La foi est un don de Dieu
(Eph.
II, 8)
; la rémission des péchés est un don gratuit de Dieu
(Rom.
V, 16).
Ah ! que ces vérités sont révoltantes pour la nature
orgueilleuse ! Rien ne la blesse et ne l'irrite plus que
quand on lui dit que tout est grâce, que tout est don gratuit,
qu'elle ne peut rien acquérir ou mériter, ni par ses oeuvres, ni
par ses larmes, ni par tout ce qu'elle peut faire de plus
beau ; et que tout ce qui est produit par les seules forces
humaines est de nulle valeur dans le ciel.
25
S'il eût été remis au
choix de l'homme de régler l'ordre de la grâce et la voie du salut, il
ne se fût pas avisé de chercher sa félicité auprès de Jésus-Christ,
qui la donne gratuitement, et qui, par là même, ne saurait gagner la
confiance du coeur humain. Il l'aurait plutôt placée entre les mains
des anges on des saints, à condition qu'ils la vendraient. Il aurait
tellement disposé de l'acquisition du salut, qu'il eût pu l'acheter
par des oeuvres. L'homme naturel aimerait mieux, pour être sauvé,
faire toute autre chose que d'aller à Jésus et d'entrer en liaison
avec lui. Quant au Sauveur, il n'exige absolument rien de l'âme pour
sa justification ; mais l'âme voudrait à toute force l'obliger à
recevoir quelque chose d'elle.
26
Puisque les idées et
les inclinations de la nature sont si peu d'accord avec l'économie de
Dieu, sondez-vous bien pour voir si le mérite de Christ, si la
parfaite propitiation qu'il a opérée par sa mort est pour vous une
chose claire. Cette vérité vous a-t-elle été manifestée dans le temps
que votre conscience gémissait sous le poids du péché et de la colère
de Dieu ? Si cela est, vous avez reçu grâce.

□ □ □

À FAIRE:
• A. Reformulez sous forme de liste, de manière plus concise, le paragraphe de l'extrait qui commence par « S'il eût été remis au choix de l'homme », en conservant ses idées principales.
• B. Relevez dans l'extrait tous les moyens par lesquels, selon le texte, la nature ne peut rien acquérir ni mériter.
Appuyez-vous uniquement sur l'extrait du document.

□ □ □

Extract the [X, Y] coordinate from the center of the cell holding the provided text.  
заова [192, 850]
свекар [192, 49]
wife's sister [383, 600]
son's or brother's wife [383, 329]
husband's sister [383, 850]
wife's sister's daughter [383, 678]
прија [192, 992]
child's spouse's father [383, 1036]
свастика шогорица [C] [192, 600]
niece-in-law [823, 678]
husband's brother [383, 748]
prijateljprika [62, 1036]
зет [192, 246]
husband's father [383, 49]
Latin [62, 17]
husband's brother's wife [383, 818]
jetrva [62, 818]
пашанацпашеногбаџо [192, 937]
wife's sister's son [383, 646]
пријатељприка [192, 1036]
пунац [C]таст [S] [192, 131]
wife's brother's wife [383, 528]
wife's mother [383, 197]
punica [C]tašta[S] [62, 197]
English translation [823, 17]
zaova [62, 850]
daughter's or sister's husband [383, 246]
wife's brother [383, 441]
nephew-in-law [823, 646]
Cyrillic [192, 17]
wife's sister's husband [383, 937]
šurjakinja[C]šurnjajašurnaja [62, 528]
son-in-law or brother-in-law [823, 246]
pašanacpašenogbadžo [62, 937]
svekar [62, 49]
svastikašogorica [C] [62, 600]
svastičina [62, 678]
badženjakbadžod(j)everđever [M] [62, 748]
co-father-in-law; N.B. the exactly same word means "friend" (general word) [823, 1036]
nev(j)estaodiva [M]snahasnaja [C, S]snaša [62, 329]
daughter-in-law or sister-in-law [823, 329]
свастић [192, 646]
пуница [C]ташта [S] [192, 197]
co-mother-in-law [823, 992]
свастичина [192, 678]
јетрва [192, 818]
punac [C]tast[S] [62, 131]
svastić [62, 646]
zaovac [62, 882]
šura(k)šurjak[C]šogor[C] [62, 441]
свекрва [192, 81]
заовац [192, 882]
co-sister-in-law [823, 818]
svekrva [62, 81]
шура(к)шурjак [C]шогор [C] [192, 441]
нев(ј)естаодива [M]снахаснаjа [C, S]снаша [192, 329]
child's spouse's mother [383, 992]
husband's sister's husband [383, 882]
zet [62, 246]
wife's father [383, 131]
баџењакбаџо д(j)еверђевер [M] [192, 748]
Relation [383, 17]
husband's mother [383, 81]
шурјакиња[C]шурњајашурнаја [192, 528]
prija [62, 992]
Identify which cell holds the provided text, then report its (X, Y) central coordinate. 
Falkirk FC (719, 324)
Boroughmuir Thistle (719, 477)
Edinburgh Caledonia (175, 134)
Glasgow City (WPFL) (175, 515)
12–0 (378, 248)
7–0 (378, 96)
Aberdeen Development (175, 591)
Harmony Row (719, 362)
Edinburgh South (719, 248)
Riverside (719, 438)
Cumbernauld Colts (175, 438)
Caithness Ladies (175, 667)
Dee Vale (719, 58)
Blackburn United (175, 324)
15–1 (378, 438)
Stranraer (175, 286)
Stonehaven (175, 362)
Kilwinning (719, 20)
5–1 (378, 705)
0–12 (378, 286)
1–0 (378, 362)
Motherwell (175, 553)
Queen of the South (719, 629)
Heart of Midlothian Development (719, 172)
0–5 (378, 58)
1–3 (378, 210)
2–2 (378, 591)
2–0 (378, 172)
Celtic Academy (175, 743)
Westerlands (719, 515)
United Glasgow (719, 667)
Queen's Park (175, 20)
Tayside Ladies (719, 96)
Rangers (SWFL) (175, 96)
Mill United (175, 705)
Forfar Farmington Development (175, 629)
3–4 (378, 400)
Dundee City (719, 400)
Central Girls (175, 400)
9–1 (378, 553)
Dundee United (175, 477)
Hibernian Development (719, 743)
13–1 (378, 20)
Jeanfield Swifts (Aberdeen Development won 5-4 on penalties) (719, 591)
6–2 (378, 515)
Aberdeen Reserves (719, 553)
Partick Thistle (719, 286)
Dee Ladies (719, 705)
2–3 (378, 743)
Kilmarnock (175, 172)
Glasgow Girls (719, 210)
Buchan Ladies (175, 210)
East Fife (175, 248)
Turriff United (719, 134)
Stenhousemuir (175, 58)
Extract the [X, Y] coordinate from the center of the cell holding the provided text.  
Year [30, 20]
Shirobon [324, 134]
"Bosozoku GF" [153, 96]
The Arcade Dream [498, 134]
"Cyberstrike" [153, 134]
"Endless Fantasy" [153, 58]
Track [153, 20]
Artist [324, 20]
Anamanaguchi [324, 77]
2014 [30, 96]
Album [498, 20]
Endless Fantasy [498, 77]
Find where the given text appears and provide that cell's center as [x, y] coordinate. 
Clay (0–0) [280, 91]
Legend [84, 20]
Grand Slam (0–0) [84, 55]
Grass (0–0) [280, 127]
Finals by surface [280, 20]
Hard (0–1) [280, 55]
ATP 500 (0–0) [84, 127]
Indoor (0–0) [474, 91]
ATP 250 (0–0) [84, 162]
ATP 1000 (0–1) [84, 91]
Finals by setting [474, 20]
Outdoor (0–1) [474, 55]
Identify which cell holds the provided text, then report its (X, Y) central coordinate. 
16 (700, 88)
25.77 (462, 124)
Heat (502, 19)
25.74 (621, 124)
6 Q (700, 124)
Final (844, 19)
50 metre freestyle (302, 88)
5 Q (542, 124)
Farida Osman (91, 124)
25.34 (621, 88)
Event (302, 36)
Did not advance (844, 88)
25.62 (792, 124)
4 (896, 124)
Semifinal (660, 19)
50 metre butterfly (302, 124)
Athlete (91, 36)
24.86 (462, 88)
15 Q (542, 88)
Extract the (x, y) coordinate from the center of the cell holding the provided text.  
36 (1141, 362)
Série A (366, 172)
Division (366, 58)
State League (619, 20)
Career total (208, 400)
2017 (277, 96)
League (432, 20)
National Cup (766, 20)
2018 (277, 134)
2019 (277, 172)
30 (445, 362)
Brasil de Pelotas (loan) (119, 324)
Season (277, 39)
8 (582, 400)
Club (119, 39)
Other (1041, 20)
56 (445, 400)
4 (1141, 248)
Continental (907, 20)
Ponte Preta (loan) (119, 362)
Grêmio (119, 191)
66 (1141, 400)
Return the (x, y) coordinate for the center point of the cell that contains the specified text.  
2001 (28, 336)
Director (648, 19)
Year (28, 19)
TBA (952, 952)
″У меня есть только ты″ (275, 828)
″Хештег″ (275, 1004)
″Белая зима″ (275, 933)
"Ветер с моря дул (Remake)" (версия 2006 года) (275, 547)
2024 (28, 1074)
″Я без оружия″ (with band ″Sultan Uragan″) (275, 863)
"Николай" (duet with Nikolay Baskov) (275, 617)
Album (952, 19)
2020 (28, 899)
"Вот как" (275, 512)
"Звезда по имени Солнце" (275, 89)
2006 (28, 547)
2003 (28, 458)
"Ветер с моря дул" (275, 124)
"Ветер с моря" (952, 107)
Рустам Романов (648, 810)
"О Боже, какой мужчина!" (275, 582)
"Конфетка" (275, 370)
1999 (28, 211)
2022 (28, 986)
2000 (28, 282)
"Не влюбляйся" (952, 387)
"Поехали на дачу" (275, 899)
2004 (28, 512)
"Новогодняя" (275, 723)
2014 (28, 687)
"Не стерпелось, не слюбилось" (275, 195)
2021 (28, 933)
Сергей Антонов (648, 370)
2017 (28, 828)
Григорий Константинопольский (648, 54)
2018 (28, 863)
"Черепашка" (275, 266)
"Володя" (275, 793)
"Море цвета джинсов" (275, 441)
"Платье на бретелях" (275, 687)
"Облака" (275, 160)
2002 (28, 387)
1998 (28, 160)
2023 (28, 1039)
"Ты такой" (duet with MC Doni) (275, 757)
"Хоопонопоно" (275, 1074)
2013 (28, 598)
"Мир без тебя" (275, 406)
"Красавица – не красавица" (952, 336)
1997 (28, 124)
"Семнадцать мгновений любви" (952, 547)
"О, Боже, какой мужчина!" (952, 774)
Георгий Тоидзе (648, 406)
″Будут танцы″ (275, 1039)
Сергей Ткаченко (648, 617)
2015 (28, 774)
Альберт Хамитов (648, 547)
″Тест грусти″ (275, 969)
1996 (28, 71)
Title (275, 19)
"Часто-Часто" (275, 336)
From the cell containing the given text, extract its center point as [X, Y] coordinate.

□ □ □

RÉSULTATS DE L'EXERCICE:
• A.
- Si l'homme avait réglé l'ordre de la grâce et la voie du salut, il n'aurait pas cherché sa félicité auprès de Jésus-Christ, qui la donne gratuitement et ne saurait donc gagner la confiance du cœur humain.
- Il l'aurait plutôt remise aux anges ou aux saints, à condition qu'ils la vendent, et il aurait fait en sorte de pouvoir acheter le salut par des œuvres.
- Pour être sauvé, l'homme naturel préférerait faire toute autre chose qu'aller à Jésus et entrer en liaison avec lui.
- Le Sauveur n'exige rien de l'âme pour sa justification, mais l'âme veut à toute force lui faire recevoir quelque chose d'elle.

• B.
- ses oeuvres
- ses larmes
- tout ce qu'elle peut faire de plus beau